The centrality of JS Bach to our view of music history from the 21st century is undeniable, and completely deserved. But in the half century or so after his death, he was indeed known to very few musicians in Europe.
But the name Bach wasn't forgotten. There were other Bachs alive and well and writing great music in the second half of the 18th century. Most prominent among these were the four sons of JS Bach who had major careers as performers and composers: Wilhelm Friedemann and Carl Philipp Emanuel from his first marriage; and Johann Christoph Friedrich and Johann Christian from his second.
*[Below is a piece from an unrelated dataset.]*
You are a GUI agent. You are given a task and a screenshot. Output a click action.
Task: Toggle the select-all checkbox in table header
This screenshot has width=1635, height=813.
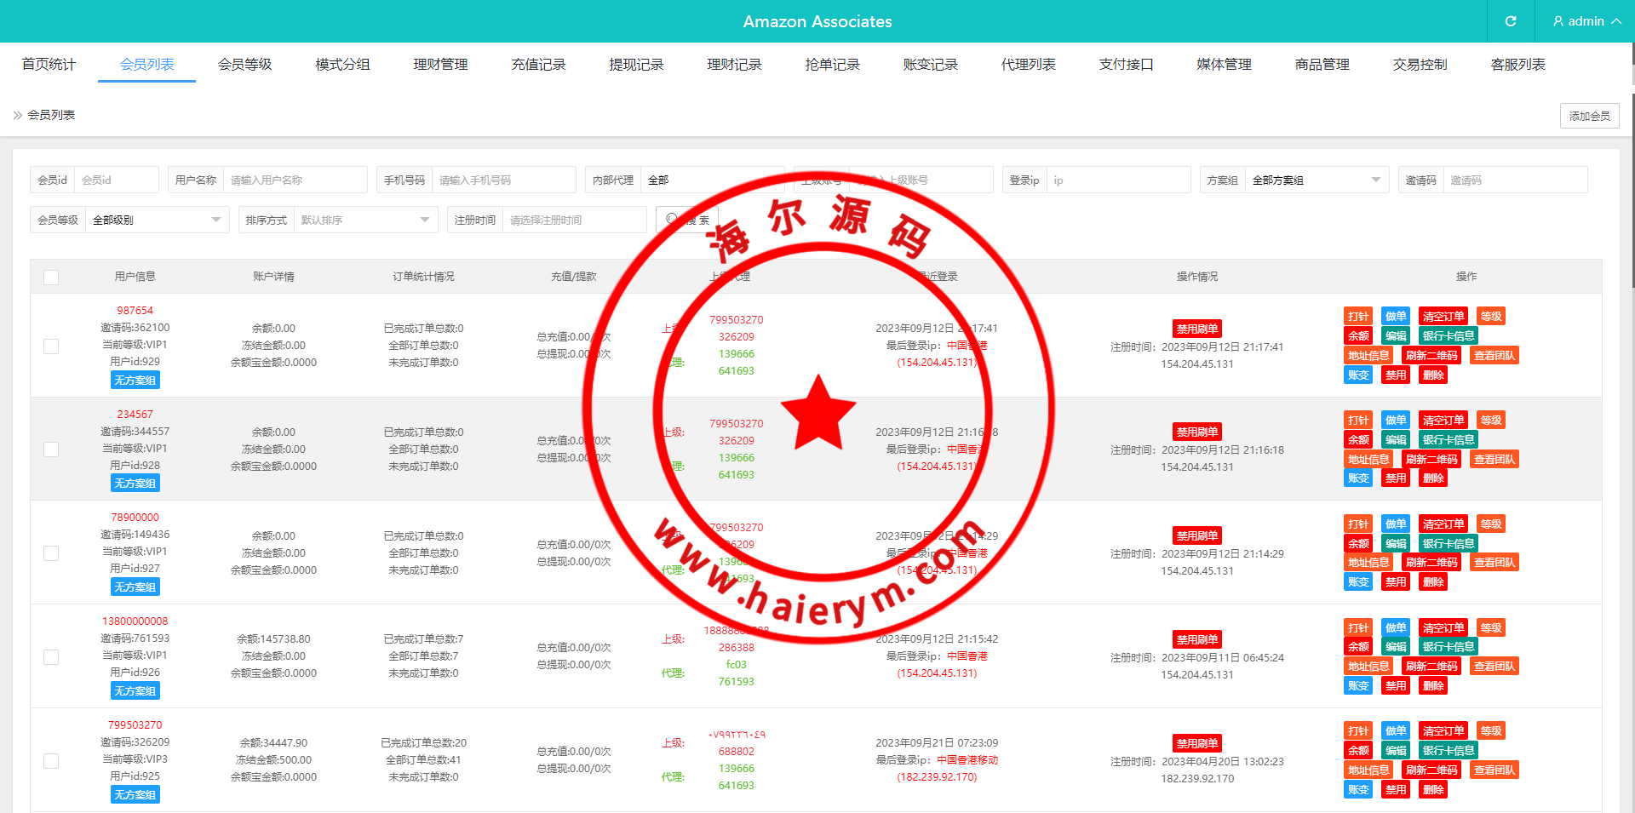[51, 277]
Without doubt, when musicians in the latter half of the 18th century mentioned the name "Bach" they didn't mean Johann Sebastian. An unqualified "Bach" surname to them would have implied the most famous of JS Bach's sons, Carl Philipp Emanuel. Because Emanuel Bach doesn't fit neatly into either the Baroque period or the Classical period, and because his music explored many different styles over his life, he has tended to be ignored in recent times far more than he deserves. The fact is, CPE Bach was an amazing musician; a first-rate composer, performer and teacher. In this article we're going to celebrate the life and work of this remarkable man.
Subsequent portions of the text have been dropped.